# TASK STATEMENT:
Report how many lines of the records below contain the string "coordinates", counting only matches with the same letter case, and give the number alone.

╭──

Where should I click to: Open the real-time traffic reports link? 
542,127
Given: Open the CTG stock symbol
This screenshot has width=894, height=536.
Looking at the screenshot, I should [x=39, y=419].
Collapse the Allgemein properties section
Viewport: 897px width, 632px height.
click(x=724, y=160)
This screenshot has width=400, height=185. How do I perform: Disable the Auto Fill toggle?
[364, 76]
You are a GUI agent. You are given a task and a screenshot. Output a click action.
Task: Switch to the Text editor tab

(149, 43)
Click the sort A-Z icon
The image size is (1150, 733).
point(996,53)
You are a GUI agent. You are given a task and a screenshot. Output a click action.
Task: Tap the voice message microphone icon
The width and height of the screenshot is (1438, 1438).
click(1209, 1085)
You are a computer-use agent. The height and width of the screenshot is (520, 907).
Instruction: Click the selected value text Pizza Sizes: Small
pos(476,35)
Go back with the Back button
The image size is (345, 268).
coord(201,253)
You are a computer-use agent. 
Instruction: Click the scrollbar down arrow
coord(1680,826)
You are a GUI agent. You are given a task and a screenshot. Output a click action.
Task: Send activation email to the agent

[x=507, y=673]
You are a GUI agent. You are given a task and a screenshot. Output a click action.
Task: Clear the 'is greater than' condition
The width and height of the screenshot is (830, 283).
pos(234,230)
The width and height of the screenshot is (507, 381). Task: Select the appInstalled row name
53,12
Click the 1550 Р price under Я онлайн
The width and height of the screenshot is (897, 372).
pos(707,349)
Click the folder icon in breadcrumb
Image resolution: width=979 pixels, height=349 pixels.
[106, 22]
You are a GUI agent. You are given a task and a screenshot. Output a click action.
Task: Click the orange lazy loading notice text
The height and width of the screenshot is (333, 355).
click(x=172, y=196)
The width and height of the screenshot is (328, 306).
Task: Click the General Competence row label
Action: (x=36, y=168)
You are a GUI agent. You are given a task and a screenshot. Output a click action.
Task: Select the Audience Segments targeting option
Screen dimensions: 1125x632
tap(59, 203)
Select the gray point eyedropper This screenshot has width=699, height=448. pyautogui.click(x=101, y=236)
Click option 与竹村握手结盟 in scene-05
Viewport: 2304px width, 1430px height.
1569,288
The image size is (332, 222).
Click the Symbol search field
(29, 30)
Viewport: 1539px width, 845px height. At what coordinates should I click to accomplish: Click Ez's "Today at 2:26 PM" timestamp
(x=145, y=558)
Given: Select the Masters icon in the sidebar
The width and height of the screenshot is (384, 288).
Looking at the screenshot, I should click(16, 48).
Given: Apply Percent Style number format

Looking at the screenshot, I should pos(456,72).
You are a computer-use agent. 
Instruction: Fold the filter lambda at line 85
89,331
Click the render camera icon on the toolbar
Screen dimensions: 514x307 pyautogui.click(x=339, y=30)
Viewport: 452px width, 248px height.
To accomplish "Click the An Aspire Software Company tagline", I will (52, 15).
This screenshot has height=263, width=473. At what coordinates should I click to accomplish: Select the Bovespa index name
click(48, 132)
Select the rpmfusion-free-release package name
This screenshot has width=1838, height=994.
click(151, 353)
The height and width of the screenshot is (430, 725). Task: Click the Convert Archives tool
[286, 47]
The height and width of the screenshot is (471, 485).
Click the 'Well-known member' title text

╰──

# EXERCISE OUTPUT:
2